◆ **Exercise materials**:
+--

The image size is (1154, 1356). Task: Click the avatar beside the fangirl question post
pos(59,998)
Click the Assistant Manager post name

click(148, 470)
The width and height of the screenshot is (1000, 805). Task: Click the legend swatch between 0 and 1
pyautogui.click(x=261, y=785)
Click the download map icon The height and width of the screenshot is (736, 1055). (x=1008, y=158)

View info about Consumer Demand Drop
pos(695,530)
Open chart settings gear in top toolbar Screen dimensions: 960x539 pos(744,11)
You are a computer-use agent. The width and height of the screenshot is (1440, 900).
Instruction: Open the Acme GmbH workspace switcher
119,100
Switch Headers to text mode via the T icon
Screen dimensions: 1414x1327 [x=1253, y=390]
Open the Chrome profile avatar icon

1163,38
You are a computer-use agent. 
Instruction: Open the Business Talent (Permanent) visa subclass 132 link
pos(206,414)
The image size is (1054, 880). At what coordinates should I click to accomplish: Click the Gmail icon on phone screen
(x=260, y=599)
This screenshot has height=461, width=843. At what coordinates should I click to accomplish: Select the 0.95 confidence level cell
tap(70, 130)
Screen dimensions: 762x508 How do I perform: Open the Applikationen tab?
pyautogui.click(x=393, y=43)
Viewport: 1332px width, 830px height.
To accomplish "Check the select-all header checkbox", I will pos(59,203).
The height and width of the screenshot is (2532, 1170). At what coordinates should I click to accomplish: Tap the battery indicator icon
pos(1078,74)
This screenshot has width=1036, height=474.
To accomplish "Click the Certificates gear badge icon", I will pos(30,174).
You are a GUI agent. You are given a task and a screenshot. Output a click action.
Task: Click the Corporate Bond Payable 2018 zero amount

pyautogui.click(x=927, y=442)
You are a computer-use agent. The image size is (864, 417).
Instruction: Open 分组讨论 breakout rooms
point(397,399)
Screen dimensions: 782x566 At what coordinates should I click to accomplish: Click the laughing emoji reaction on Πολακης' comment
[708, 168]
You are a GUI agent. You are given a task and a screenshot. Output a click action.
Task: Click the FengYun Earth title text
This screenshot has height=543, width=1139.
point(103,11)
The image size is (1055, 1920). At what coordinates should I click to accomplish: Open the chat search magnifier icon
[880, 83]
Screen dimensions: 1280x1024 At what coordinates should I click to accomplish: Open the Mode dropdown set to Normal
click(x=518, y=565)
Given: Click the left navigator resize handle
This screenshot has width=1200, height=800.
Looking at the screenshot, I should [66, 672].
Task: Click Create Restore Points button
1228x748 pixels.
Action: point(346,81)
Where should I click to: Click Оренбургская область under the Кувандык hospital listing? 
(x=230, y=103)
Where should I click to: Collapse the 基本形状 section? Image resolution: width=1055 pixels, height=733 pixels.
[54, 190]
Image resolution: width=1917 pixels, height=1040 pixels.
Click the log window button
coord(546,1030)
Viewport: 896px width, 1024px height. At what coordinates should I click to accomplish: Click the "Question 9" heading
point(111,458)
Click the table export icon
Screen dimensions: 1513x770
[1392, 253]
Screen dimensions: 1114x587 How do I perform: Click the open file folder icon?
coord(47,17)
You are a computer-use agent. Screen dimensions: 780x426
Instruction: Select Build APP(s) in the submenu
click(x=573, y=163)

+--

Search the preceding listing for "computer" and extract every line where it is found.

◆ **Task result**:
You are a computer-use agent. The width and height of the screenshot is (1440, 900).
You are a computer-use agent. 
You are a computer-use agent. The image size is (864, 417).
You are a computer-use agent. Screen dimensions: 780x426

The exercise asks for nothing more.